Considérant, en deuxième lieu, que l'autorité de la chose jugée qui s'attache à l'arrêt du 6 décembre 2001 par lequel la cour administrative d'appel de Bordeaux a rejeté la demande de remboursement des frais de déménagement de M. A entre la métropole et la Réunion après son admission à la retraite, au motif que l'intéressé ne faisait pas l'objet d'un rapatriement au lieu de sa résidence habituelle, ne faisait pas obstacle à ce que M. A se prevalût du préjudice né de ce refus de remboursement en invoquant l'illégalité de sa nomination en métropole ;

Considérant enfin que si la décision en date du 2 juin 1993 nommant M. A à la recette régionale des douanes de Bordeaux est illégale pour avoir été prise sans consultation préalable de la commission administrative paritaire et pour l'avoir nommé à compter du 1er juillet 1993, alors que le poste n'est devenu vacant que le 5 juillet 1993, M. A n'était pas fondé à prétendre, contrairement à ce qu'a jugé le tribunal administratif de Bordeaux, à une indemnité en réparation de préjudices qui résulteraient de la perte d'avantages financiers et de sa carrière, de troubles dans ses conditions d'existence, de l'atteinte à sa réputation, ainsi que des frais de réinstallation à la Réunion, qui ne sont pas la conséquence des illégalités en cause ;

Considérant qu'il résulte de ce qui précède que le ministre de l'économie, des finances et de l'industrie est fondé à soutenir que c'est à tort que, par le jugement attaqué, le tribunal administratif de Bordeaux a condamné l'Etat à verser à M. A la somme de 23 642,60 euros ;

Considérant que les dispositions de l'article L. 761-1 font obstacle à ce que soit mis à la charge de l'Etat, qui n'est pas, dans la présente instance, la partie perdante, le versement d'une somme au titre des frais exposés par M. A et non compris dans les dépens ;

D E C I D E :

--------------

Article 1er : L'arrêt de la cour administrative d'appel de Bordeaux en date du 27 juin 2006 est annulé.

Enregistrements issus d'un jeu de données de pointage
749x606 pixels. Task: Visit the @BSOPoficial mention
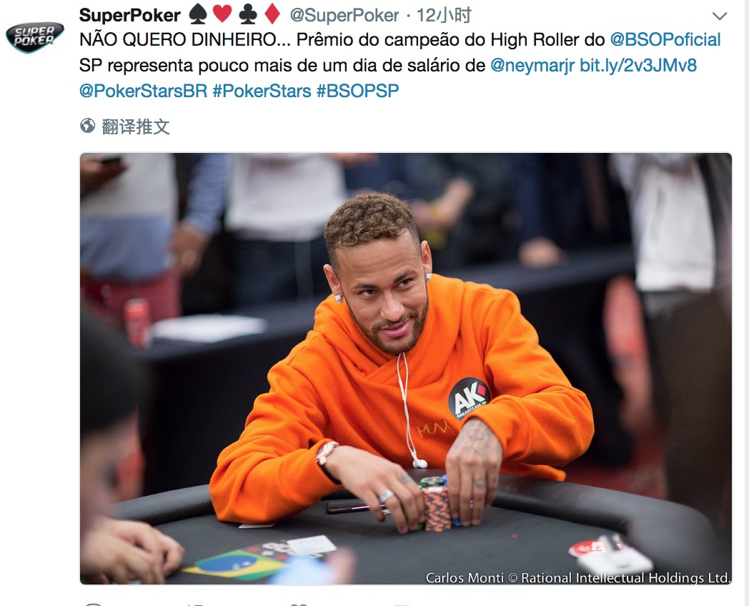click(665, 39)
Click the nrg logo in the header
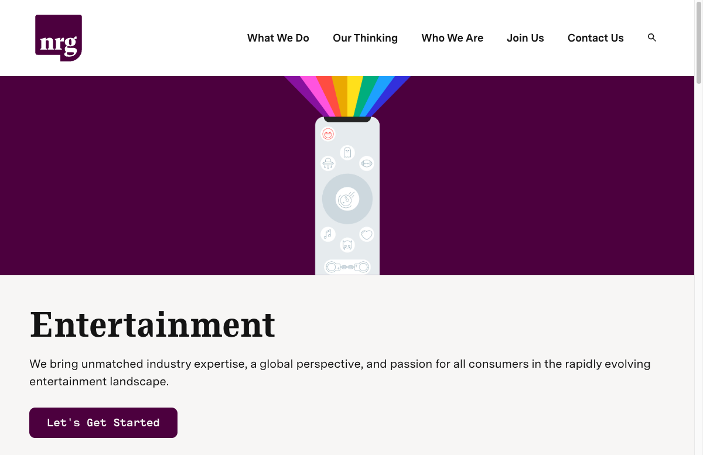This screenshot has width=703, height=455. tap(59, 37)
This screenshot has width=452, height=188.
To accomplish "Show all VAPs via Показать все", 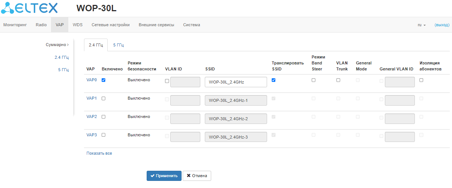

### ÉNONCÉ 1
Indiquez si chacune des affirmations suivantes concorde avec l'extrait de décision de justice, en répondant par oui ou par non et en citant mot pour mot les termes qui tranchent : (a) la décision du 2 juin 1993 a été prise sans consulter au préalable la commission administrative paritaire ; (b) le poste à la recette régionale des douanes de Bordeaux est devenu vacant le 1er juillet 1993 ; (c) l'arrêt de la cour administrative d'appel de Bordeaux du 27 juin 2006 est annulé.
### ÉNONCÉ 2
Reprenez l'extrait de décision de justice sur la nomination de M. A là où il s'arrête et rédigez-en la suite.
La liste provient d'une autre source que l'extrait de décision de justice.

### RÉPONSE 1
(a) Oui : « pour avoir été prise sans consultation préalable de la commission administrative paritaire ».
(b) Non : « alors que le poste n'est devenu vacant que le 5 juillet 1993 ».
(c) Oui : « L'arrêt de la cour administrative d'appel de Bordeaux en date du 27 juin 2006 est annulé. »

### RÉPONSE 2
Article 2 : Le jugement du tribunal administratif de Bordeaux en date du 18 février 2003 est annulé.

Article 3 : La demande de M. A devant le tribunal administratif de Bordeaux et ses conclusions devant la cour administrative d'appel de Bordeaux sont rejetées.

Article 4 : Les conclusions de M. A devant le Conseil d'Etat tendant à l'application des dispositions de l'article L. 761-1 du code de justice administrative sont rejetées.

Article 5 : La présente décision sera notifiée à M. Henri A et à la ministre de l'économie, de l'industrie et de l'emploi.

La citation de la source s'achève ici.